Des révélations sur le rapprochement Maroc-Israël




Ram Ben Barak, ex-n°2 du Mossad, également président de la Commission des affaires étrangères et de la défense de la Knesset a fait des révélations sur la normalisation des relations diplomatiques entre le Maroc et Israël en marge de la visite historique du ministre israélien des Affaires étrangères.




Dans une déclaration à The Time of Israël, Ram Ben Barak a révélé que les Marocains ont lancé le processus de normalisation en 2018. « Cela vient d’un responsable marocain qui s’est tourné vers moi.

[…] Il a tendu la main et a demandé s’il y avait une possibilité de recevoir notre aide pour influencer les Américains pour les aider avec leur problème du Sahara », a déclaré l’ancien haut responsable du Mossad.

« J’ai dit que c’était possible, mais Israël doit aussi en recevoir quelque chose : la normalisation des relations », a poursuivi Ben Barak.

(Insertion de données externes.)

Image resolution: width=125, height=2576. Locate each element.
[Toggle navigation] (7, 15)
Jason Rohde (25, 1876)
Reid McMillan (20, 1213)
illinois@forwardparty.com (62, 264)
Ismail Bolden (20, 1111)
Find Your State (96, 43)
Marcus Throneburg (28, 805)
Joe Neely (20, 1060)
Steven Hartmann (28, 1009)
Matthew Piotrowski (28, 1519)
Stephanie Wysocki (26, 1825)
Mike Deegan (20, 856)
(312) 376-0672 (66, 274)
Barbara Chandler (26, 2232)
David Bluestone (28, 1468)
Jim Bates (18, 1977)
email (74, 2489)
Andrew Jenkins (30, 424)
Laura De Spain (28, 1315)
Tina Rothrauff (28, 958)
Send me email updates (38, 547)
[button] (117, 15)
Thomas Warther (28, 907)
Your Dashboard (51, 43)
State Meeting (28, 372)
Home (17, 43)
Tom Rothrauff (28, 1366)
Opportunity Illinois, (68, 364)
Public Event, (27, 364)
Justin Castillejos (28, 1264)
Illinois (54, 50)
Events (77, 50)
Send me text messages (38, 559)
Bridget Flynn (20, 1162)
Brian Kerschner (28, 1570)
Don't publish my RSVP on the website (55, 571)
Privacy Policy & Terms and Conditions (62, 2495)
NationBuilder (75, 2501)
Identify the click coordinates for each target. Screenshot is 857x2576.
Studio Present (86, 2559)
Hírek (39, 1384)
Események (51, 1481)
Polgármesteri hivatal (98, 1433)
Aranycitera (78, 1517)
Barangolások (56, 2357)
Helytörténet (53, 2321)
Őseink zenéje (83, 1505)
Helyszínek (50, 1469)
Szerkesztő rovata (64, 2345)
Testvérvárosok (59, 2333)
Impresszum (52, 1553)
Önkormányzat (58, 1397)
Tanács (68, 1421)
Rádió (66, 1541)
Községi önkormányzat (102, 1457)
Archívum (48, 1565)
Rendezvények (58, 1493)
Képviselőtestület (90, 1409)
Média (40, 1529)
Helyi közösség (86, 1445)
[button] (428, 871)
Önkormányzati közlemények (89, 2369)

Il a appelé les Marocains à soutenir publiquement le Deal du siècle de Donald Trump. « Après une semaine, il est revenu vers moi et m’a dit : “Nous sommes prêts”  », a-t-il ajouté. Par la suite, l’ancien haut responsable du Mossad dit avoir contacté « un ami à Washington » qui avait travaillé aux côtés de Georges Bush.

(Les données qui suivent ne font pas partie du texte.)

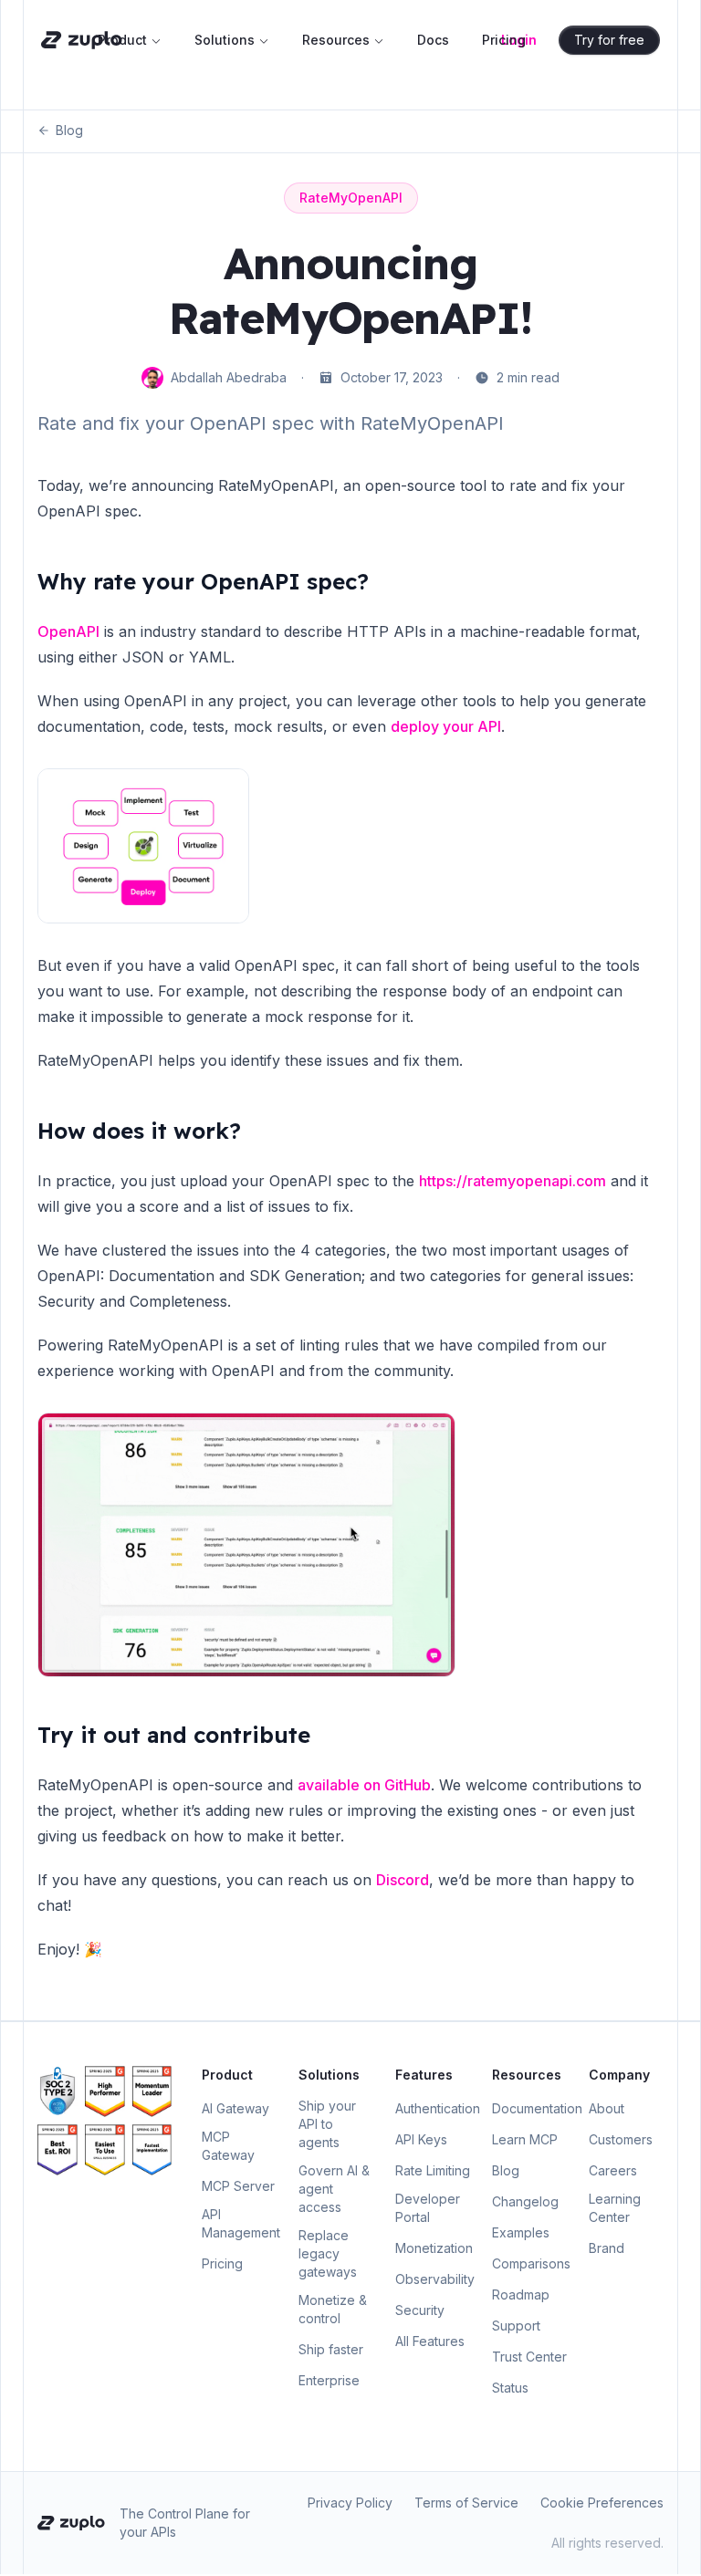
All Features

Il l’a mis en contact avec Jason Greenblatt, un homme de confiance de Donald Trump. Le lobby se met au travail. Ben Barak et le responsable marocain partent aux États-Unis. La normalisation fait l’objet de discussions à la Maison-Blanche. Jason Greenblatt approuve l’idée.

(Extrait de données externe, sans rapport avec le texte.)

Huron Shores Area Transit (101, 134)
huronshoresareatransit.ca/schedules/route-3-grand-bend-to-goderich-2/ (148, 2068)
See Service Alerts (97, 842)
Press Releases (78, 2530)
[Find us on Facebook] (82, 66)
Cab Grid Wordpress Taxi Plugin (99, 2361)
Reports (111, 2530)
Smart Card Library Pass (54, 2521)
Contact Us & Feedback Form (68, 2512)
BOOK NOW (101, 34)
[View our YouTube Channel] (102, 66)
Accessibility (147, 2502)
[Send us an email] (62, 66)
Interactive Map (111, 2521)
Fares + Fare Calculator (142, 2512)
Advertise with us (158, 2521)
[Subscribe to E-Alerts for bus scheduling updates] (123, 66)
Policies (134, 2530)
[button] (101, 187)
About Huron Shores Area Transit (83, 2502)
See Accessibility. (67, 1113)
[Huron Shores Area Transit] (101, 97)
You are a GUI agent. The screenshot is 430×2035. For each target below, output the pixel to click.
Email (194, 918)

Une réunion avec Ben Barak, des responsables du département d’État américain et de la Maison-Blanche, ainsi que le ministre des Affaires étrangères, de la coopération africaine et des Marocains résidant à l’étranger, Nasser Bourita aura lieu un mois plus tard.

Il a été alors décidé qu’une rencontre ait lieu entre l’ex-Premier israélien Benyamin Netanyahou et le chef de la diplomatie marocaine deux jours plus tard en marge de l’Assemblée générale des Nations Unies à New York.

C’est ainsi que le processus, affirme l’ex-n°2 du Mossad, s’est poursuivi entre les canaux officiels du gouvernement jusqu’à la concrétisation du rapprochement Maroc-Israël.